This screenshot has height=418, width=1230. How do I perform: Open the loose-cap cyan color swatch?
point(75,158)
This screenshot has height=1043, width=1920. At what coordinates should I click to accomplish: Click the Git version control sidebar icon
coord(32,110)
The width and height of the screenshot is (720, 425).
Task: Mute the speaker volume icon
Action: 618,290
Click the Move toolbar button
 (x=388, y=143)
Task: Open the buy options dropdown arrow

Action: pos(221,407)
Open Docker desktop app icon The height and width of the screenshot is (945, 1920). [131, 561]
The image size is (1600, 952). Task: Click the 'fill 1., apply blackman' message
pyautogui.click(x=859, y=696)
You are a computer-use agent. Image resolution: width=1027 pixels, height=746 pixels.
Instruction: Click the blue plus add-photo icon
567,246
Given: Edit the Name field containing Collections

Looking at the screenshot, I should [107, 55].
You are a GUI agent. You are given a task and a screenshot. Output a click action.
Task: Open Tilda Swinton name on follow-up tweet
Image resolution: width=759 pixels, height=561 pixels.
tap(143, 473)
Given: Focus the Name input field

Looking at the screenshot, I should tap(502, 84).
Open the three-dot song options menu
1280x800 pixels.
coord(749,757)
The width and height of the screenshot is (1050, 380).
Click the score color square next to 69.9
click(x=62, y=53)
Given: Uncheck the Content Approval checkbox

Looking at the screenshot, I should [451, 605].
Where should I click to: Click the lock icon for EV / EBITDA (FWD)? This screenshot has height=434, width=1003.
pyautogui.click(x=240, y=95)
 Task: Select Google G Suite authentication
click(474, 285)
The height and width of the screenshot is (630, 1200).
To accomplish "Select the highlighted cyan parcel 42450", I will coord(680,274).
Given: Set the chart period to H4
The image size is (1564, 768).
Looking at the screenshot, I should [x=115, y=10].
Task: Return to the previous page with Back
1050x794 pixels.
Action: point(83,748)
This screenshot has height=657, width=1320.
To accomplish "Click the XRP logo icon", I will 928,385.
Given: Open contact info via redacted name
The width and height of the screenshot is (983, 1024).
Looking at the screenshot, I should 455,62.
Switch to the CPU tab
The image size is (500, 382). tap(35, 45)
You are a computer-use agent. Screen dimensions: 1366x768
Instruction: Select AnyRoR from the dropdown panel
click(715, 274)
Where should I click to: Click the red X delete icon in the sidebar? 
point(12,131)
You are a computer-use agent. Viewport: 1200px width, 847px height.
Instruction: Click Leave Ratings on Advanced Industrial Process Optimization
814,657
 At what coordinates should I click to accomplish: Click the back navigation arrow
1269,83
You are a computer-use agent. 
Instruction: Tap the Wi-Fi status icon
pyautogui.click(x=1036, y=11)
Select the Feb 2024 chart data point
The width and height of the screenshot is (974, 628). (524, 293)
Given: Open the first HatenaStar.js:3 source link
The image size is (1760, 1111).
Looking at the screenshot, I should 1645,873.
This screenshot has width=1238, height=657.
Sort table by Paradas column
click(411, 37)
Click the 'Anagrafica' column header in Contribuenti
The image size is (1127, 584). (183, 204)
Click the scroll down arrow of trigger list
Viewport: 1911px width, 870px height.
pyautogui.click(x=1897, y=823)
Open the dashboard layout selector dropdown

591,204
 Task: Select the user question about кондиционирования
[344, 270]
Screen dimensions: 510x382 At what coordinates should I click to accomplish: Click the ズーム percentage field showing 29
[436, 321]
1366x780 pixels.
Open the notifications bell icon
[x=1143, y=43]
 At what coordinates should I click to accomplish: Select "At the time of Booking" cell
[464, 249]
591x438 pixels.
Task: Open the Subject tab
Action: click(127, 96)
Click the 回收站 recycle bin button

_ _ _

Each line that includes the string "agent" should be copied from the data.

You are a computer-use agent. Image resolution: width=1027 pixels, height=746 pixels.
You are a GUI agent. You are given a task and a screenshot. Output a click action.
You are a computer-use agent. Screen dimensions: 1366x768
You are a computer-use agent. Viewport: 1200px width, 847px height.
You are a computer-use agent. 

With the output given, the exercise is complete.